Wall Street Traders Go All In For Poker
Find out who's making millions on Wall Street and the turn of a card.
Dec. 7, 2009— -- As poker stars go, Burt Boutin isn't the best known. Still, the player nicknamed "Red Bull Burt" has won more than $2 million in World Series of Poker tournaments and has been a regular face on ESPN's featured tables.
Although it's not like this full-time Las Vegas resident doesn't have a regular job. He does: Professional money manager.
Boutin could, if he chose to, trade slow days tracking S&P blue chips in exchange for fast nights amassing chips at the tables. But he's not giving up his day job.
"I get burned out playing poker," Boutin, 42, admits. "It gets old – but the stock market is constantly challenging me."
In recent years, the financial industry and high-stakes professional poker realms have been increasingly intersecting, with a number of Wall Street figures crossing over into the WSOP scene. Online poker's popularity, meanwhile, has exploded into a $10 billion-plus industry despite government measures to curb Internet gambling.
Poker playing may well be today what day trading was in the 1990s. On any given day, at any given moment, hundreds of thousands of players are glued to their computer screens competing on virtual tables. "PokerStars" and "Full Tilt" are two of the more popular sites featuring more than 60,000 combined games between them that run nonstop and cost between $10 and $200 to buy into.
Online poker is extremely popular among Wall Street types.
"Poker is a trader's game," says Scott Redler, cofounder of T3, a Manhattan-based day trading firm. "Roulette, blackjack, those are based more on luck.
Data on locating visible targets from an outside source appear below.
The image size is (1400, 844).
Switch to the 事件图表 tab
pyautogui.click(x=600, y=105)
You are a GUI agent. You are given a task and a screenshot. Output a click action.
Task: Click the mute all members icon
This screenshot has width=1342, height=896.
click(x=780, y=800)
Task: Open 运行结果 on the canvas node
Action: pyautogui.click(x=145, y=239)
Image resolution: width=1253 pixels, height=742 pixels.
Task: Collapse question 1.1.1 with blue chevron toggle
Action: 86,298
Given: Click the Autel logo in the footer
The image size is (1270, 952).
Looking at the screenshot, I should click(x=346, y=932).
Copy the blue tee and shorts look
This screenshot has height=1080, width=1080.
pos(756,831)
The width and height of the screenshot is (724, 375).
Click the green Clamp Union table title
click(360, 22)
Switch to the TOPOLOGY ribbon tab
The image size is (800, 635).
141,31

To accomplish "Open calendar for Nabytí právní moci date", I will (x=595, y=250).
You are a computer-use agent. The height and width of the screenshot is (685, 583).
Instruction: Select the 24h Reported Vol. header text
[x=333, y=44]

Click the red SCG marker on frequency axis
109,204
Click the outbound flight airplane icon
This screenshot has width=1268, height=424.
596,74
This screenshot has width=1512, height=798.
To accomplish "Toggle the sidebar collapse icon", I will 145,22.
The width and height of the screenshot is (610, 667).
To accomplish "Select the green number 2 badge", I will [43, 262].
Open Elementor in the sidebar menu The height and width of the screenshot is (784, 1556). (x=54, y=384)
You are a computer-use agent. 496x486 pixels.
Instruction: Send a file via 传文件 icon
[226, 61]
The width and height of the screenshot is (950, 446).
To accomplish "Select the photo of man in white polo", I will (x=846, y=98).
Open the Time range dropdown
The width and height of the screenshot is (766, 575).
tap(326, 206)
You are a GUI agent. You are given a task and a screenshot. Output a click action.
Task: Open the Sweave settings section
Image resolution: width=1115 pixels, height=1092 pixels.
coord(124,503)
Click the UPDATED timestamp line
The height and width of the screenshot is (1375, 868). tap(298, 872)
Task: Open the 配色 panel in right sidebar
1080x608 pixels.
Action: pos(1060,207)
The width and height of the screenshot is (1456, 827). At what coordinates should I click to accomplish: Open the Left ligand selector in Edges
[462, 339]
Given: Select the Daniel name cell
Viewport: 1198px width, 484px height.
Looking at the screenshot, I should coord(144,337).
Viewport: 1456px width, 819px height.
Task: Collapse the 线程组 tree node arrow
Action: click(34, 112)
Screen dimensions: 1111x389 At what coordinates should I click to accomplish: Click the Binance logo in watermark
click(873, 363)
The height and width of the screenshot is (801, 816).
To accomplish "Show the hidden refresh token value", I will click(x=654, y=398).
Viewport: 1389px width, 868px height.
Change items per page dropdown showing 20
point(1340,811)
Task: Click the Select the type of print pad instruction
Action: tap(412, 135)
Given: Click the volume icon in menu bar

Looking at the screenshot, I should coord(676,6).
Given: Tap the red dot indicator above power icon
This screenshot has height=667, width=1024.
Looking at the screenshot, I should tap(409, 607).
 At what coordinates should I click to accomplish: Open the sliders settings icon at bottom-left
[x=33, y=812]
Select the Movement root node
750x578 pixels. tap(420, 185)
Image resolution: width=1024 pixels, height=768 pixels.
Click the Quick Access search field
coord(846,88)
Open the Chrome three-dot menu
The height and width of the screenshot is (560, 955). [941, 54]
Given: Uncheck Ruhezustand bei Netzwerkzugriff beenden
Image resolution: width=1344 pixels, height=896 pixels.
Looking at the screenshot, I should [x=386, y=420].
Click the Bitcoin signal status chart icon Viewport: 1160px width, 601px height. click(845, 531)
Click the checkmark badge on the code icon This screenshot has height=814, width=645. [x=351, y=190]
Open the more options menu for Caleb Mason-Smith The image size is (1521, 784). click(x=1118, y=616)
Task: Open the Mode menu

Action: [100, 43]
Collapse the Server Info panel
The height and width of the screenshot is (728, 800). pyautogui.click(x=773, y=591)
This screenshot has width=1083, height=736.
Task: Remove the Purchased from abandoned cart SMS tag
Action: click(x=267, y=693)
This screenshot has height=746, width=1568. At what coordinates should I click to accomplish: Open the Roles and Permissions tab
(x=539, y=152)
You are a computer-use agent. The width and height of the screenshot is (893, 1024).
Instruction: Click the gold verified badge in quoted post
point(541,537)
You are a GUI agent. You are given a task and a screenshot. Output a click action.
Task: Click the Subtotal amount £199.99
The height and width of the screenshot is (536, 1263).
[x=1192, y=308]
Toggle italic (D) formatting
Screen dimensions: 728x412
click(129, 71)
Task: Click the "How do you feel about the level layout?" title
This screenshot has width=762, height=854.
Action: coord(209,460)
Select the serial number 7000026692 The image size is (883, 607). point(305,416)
But with a game like No Limit Texas Hold 'Em, you need patience and discipline, or in other words the exact same skills needed to be a good trader."
Boutin, a Philadelphia native, started out as a stock broker in the 1990s and made his way to the Las Vegas poker circuit in 2001.
"He's a sharp guy and a good card player but it was surprising to see how quickly he made it into the upper echelon of that world," says Burt's younger brother, Clinton Boutin, a financial consultant based in New York City.